Of the many good things about Hilary McKay, my favorite is her ability to shift seamlessly between humor and joy and sadness. Her jokes are so exactly what I want jokes to be — wry and absurd and understated — but she has managed to reach adulthood without forgetting (which many people do forget) how sad and scary it can be to be a kid. Clarry and Peter spend a lot of their childhood being badly discontented, but they are clever and persistent enough to see opportunities to change their circumstances. They are also surrounded — this is another thing Hilary McKay does wonderfully — by people who mean different things to them at different stages of their lives. Someone who is a tedious nuisance at one stage of your life may turn out to be absolutely vital and heroic at another.
(All this I loved.)
What I did not love — and this will be a spoiler, but one that I am glad I knew going into the book, ta to Ana for warning me — is that in this World War I story, Hilary McKay chose the only queer character to die at the front. It is much much too many years in the future for people to be unaware of the Bury Your Gays trope. In Love to Everyone, the queer character is only in the war in the first place because he has a crush (obliquely suggested) on dashing cousin Rupert. Whatever Hilary McKay may have meant by it, it’s exhausting to read yet another story in which the senselessness of war ™ is made evident by disposing of a queer character–the only queer character, incidentally, in the book.

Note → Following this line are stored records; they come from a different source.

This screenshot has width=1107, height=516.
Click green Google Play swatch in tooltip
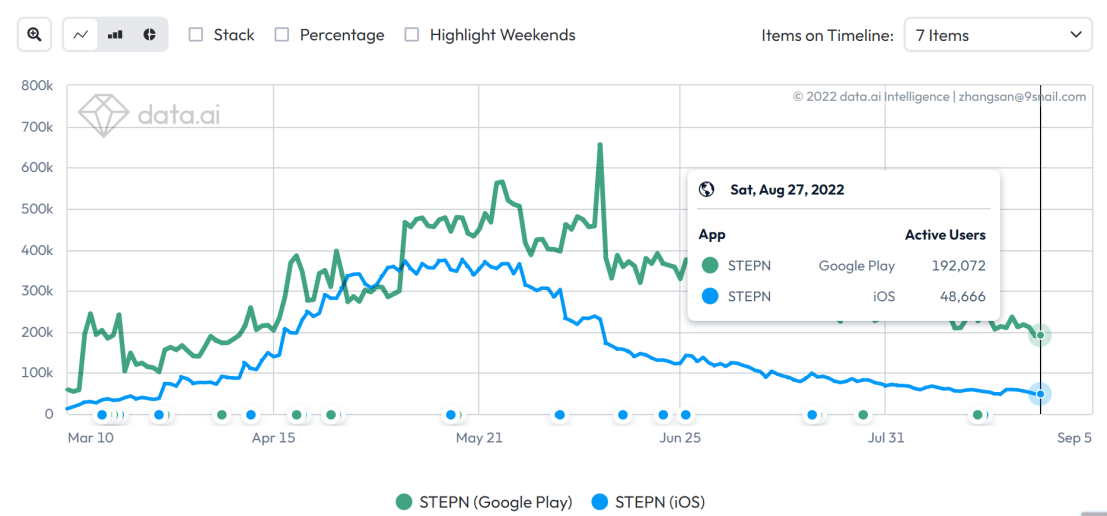(710, 266)
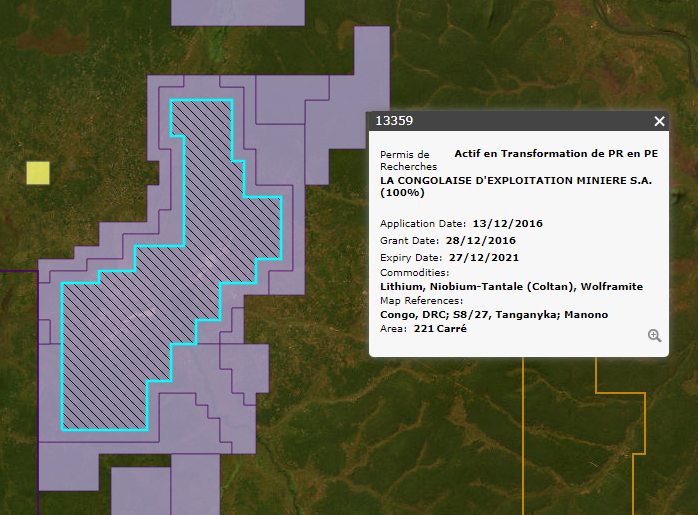
Task: Close the 13359 permit info popup
Action: pos(659,121)
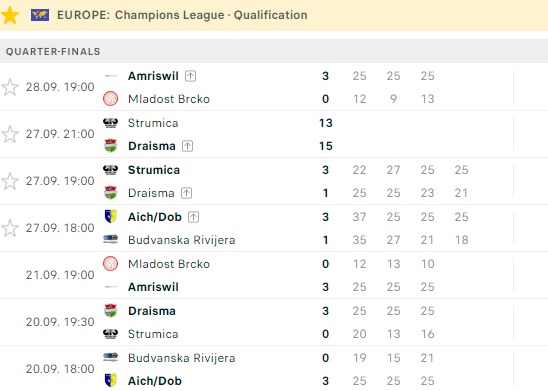
Task: Open the 20.09 19:30 Draisma vs Strumica match
Action: [274, 322]
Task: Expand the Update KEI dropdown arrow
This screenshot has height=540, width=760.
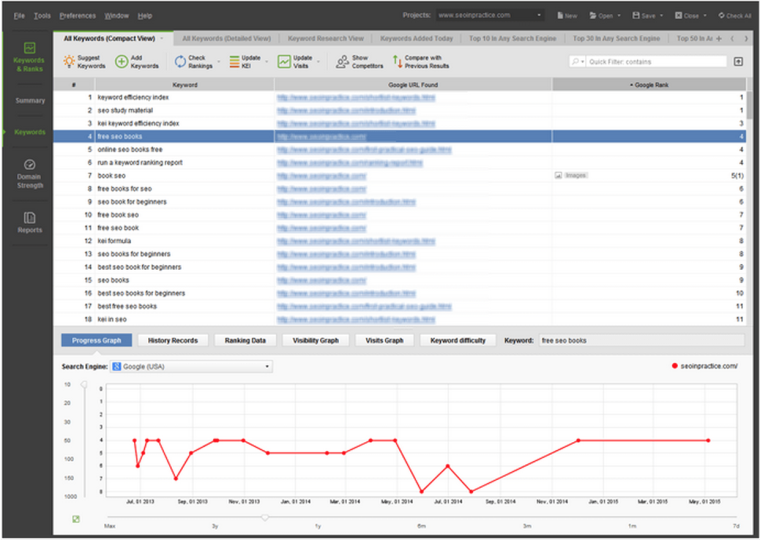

So take that as a caveat. If that hadn’t happened, I would have had only good things to say about Love to Everyone. It’s got a terrifically vibrant and complicated cast of characters, all of whom feel like real people with rich backstories of their own (whether we get to hear those stories or not). You can feel the world around the edges of the book in a way that’s quite remarkable. I just wish that Hilary McKay had been a little more aware of our own world and the tropes we should have put behind us by now.
Note: I received a copy of this book from the publisher for review consideration.